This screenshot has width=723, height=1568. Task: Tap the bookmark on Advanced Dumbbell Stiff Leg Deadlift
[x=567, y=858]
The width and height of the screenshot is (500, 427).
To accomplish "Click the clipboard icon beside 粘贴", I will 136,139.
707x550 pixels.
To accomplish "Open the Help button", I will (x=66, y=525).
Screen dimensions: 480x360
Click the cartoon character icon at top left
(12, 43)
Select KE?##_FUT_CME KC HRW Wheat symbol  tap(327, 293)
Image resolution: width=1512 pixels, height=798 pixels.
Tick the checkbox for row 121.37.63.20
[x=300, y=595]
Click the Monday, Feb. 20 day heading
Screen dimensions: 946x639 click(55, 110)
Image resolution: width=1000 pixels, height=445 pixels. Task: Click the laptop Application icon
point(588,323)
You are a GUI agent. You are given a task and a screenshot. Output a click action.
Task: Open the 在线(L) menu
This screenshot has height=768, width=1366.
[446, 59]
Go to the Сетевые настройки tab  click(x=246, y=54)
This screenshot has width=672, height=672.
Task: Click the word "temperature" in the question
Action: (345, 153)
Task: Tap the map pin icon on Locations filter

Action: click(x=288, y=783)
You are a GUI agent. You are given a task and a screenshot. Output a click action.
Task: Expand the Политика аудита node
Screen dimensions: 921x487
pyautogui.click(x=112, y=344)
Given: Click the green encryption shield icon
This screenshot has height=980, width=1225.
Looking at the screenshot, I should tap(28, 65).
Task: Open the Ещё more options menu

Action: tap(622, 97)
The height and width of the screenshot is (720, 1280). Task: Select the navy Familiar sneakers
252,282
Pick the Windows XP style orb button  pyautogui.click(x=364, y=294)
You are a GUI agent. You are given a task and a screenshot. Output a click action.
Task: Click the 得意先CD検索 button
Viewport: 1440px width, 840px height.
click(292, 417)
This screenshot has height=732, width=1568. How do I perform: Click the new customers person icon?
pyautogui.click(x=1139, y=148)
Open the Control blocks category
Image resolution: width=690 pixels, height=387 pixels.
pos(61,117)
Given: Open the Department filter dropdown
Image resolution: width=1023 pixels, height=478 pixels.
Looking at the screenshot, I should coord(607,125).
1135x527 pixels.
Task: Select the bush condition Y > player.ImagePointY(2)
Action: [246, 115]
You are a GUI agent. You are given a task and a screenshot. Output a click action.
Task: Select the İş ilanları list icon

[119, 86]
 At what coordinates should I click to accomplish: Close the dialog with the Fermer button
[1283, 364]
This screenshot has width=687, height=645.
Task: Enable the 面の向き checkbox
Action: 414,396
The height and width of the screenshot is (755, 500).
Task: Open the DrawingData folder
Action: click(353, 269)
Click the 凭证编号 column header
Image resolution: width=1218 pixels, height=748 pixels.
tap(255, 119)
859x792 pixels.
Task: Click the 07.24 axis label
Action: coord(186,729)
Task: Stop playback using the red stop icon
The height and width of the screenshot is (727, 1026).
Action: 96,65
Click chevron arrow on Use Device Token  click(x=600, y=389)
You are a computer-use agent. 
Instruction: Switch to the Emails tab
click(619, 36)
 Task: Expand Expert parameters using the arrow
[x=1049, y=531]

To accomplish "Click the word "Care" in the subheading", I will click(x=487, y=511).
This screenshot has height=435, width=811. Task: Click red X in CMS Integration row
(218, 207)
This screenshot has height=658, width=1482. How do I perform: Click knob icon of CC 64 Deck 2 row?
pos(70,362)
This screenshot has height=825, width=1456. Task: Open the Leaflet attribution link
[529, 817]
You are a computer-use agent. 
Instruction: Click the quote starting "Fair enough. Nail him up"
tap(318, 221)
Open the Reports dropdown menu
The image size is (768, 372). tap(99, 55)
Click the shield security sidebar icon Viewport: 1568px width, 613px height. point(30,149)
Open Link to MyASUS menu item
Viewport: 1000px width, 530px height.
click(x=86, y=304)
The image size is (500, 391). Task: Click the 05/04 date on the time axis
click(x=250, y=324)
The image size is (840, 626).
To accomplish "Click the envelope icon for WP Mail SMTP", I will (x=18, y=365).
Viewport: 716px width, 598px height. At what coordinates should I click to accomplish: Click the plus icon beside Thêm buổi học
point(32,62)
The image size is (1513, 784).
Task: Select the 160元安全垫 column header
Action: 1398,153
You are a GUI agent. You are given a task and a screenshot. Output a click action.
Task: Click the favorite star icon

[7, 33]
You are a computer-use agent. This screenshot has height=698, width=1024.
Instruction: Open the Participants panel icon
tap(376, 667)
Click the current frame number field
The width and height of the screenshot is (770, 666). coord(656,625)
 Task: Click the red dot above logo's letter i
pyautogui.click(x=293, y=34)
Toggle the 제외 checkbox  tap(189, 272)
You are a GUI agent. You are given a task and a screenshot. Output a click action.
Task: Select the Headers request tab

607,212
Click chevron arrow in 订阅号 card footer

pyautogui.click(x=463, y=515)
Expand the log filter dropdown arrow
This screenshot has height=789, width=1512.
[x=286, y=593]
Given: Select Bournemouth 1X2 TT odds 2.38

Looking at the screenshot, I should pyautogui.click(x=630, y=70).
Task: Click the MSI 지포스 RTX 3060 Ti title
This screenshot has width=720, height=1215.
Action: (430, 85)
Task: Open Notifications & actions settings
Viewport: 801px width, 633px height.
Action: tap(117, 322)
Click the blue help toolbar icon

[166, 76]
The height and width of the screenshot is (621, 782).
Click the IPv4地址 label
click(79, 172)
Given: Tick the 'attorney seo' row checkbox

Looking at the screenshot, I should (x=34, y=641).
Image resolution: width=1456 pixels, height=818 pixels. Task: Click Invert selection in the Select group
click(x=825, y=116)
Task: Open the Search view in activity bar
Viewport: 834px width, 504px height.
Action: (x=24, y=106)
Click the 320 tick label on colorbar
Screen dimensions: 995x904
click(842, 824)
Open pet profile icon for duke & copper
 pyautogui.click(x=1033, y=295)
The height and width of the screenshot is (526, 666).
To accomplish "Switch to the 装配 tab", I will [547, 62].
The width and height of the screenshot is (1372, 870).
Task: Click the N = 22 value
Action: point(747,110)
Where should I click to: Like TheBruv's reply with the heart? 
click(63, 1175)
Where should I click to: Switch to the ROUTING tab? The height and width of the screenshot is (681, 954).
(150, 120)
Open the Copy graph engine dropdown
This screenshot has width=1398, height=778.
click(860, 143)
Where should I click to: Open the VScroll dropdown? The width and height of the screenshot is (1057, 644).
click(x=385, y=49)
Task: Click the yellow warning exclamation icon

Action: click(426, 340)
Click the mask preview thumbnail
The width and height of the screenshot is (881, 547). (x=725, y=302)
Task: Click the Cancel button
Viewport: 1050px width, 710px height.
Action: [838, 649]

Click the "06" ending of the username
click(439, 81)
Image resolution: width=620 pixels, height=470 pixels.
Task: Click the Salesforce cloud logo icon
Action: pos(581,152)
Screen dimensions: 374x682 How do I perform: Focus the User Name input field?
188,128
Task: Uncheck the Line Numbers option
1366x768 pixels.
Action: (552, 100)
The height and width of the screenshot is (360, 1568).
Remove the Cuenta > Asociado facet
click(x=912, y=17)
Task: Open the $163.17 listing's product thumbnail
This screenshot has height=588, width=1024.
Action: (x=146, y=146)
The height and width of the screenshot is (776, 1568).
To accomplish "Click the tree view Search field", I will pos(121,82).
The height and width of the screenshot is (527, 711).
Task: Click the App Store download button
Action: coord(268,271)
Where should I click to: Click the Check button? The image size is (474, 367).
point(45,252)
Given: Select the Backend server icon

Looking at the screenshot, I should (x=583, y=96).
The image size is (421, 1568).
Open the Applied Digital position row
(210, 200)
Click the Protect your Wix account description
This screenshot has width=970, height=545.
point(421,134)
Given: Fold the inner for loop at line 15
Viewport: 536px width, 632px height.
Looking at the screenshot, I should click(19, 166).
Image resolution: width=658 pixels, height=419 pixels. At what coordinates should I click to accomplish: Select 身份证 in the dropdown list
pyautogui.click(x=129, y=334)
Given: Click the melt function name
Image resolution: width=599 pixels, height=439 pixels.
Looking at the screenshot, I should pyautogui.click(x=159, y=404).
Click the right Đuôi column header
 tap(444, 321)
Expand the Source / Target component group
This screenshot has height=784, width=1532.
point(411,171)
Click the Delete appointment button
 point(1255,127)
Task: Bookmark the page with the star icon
○ ○ ○
GOAL OF THE EXERCISE:
Reproduce, exactly and without additions, the run of lines from the start of the listing above to the line bearing "Given: Open the Department filter dropdown", inclusive.

TASK RESULT:
This screenshot has width=723, height=1568. Task: Tap the bookmark on Advanced Dumbbell Stiff Leg Deadlift
[x=567, y=858]
The width and height of the screenshot is (500, 427).
To accomplish "Click the clipboard icon beside 粘贴", I will 136,139.
707x550 pixels.
To accomplish "Open the Help button", I will (x=66, y=525).
Screen dimensions: 480x360
Click the cartoon character icon at top left
(12, 43)
Select KE?##_FUT_CME KC HRW Wheat symbol  tap(327, 293)
Image resolution: width=1512 pixels, height=798 pixels.
Tick the checkbox for row 121.37.63.20
[x=300, y=595]
Click the Monday, Feb. 20 day heading
Screen dimensions: 946x639 click(55, 110)
Image resolution: width=1000 pixels, height=445 pixels. Task: Click the laptop Application icon
point(588,323)
You are a GUI agent. You are given a task and a screenshot. Output a click action.
Task: Open the 在线(L) menu
This screenshot has height=768, width=1366.
[446, 59]
Go to the Сетевые настройки tab  click(x=246, y=54)
This screenshot has width=672, height=672.
Task: Click the word "temperature" in the question
Action: (345, 153)
Task: Tap the map pin icon on Locations filter

Action: click(x=288, y=783)
You are a GUI agent. You are given a task and a screenshot. Output a click action.
Task: Expand the Политика аудита node
Screen dimensions: 921x487
pyautogui.click(x=112, y=344)
Given: Click the green encryption shield icon
This screenshot has height=980, width=1225.
Looking at the screenshot, I should tap(28, 65).
Task: Open the Ещё more options menu

Action: tap(622, 97)
The height and width of the screenshot is (720, 1280). Task: Select the navy Familiar sneakers
252,282
Pick the Windows XP style orb button  pyautogui.click(x=364, y=294)
You are a GUI agent. You are given a task and a screenshot. Output a click action.
Task: Click the 得意先CD検索 button
Viewport: 1440px width, 840px height.
click(292, 417)
This screenshot has height=732, width=1568. How do I perform: Click the new customers person icon?
pyautogui.click(x=1139, y=148)
Open the Control blocks category
Image resolution: width=690 pixels, height=387 pixels.
pos(61,117)
Given: Open the Department filter dropdown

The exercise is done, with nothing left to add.